Guide for Use of Trial Dataset

This document describes the Trial Dataset [1] for Task 4 in SemEval 2007 [2], Classification of Semantic Relations between Nominals [3]. If you have any questions about the use of the Trial Dataset that are not answered below or in the description of Task 4, please send a message to the Semantic Relations Google Group [4] or contact any of the authors of Classification of Semantic Relations between Nominals [3]. The purpose of this guide is to provide basic information about the Trial Dataset for participants in Task 4. We describe the format of the Trial Dataset and the plans for the Complete Dataset, we give some suggestions for the use of the Trial Dataset, and we suggest some resources that may be useful to participants.

Description of Trial Dataset

The planned release date for the Trial Dataset is January 3, 2007 [5]. The Trial Dataset includes 140 sentences that are positive and negative examples of the Content-Container relation, which is defined in Relation 7: Content-Container [6]. These 140 sentences will be merged into the Complete Dataset as training examples.

An example of one of the sentences follows:

113 "After the cashier put the <e1>cash</e1> in a <e2>bag</e2>, the robber saw a bottle of scotch that he wanted behind the counter on the shelf."
WordNet(e1) = "cash%1:21:00::", WordNet(e2) = "bag%1:06:00::", Content-Container(e1, e2) = "true", Query = "the * in a bag"

The first line includes the sentence itself, preceded by a numerical identifier.
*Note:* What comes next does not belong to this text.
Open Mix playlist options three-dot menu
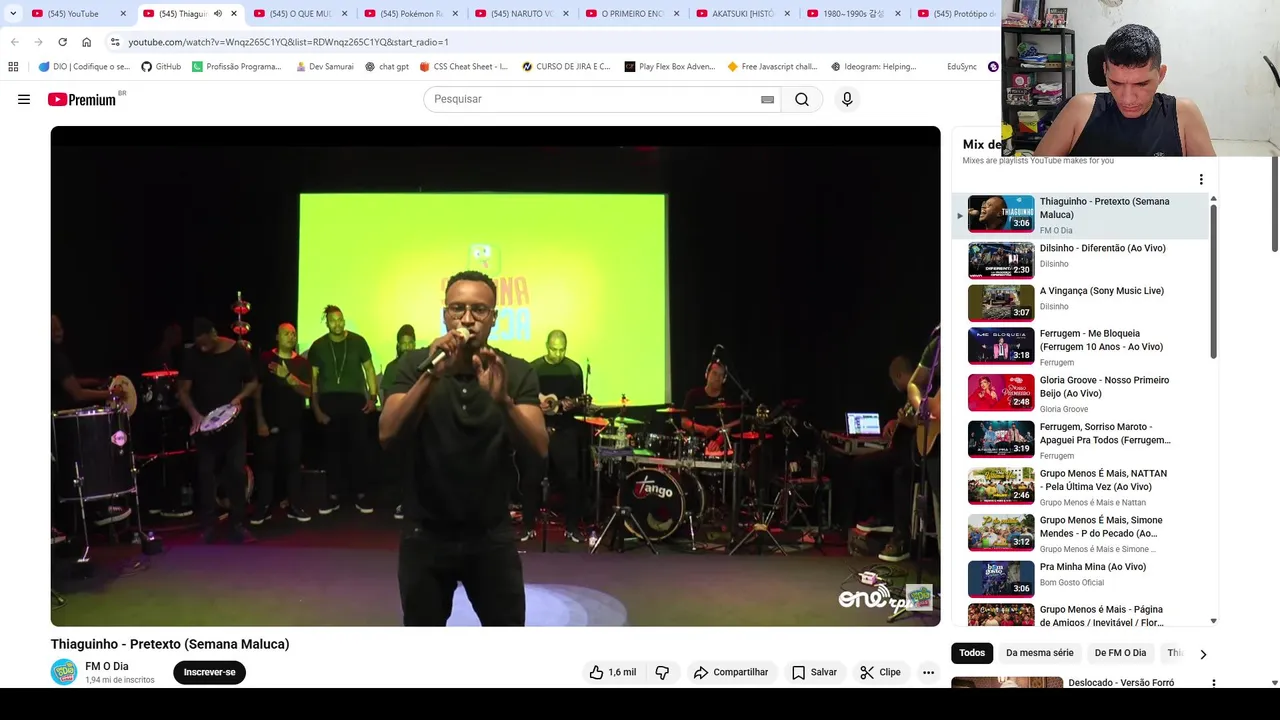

The two nominals, "cash" and "bag", are marked by <e1> and <e2> tags. The second line gives the WordNet sense keys for the two nominals [7] and indicates whether the semantic relation between the nominals is a positive ("true") or negative ("false") example of the Content-Container relation [6]. We use WordNet sense keys because, unlike WordNet synset numbers, sense keys are relatively stable across different versions of WordNet. Our preferred version of WordNet is 3.0, but we believe that most of the sense keys for version 2.1 are the same as in version 3.0 [8] (although the synset numbers changed significantly between the two versions). Finally, the second line gives the query that was used to find the sentence, by searching on Google. The queries are manually generated heuristic patterns that are intended to find sentences that are positive examples of the given relation (Content-Container, in this case) [9].
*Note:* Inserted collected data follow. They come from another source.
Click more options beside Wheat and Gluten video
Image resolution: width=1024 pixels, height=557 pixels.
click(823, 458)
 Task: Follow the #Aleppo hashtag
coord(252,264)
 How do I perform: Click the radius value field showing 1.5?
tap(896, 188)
Some of the sentences are followed by an optional comment line:

127 "I find it hard to bend and reach and I cannot use the <e1>cupboards</e1> in my <e2>kitchen</e2>."
WordNet(e1) = "cupboard%1:06:00::", WordNet(e2) = "kitchen%1:06:00::", Content-Container(e1, e2) = "false", Query = "the * in my kitchen"
Comment: Located-Location or, better, Part-Whole.

The comment lines have been added by the annotators, to explain their labeling decisions. The comments are intended for human readers. They should be ignored by the algorithms that participate in the task, and they will not be used in scoring the output of the algorithms.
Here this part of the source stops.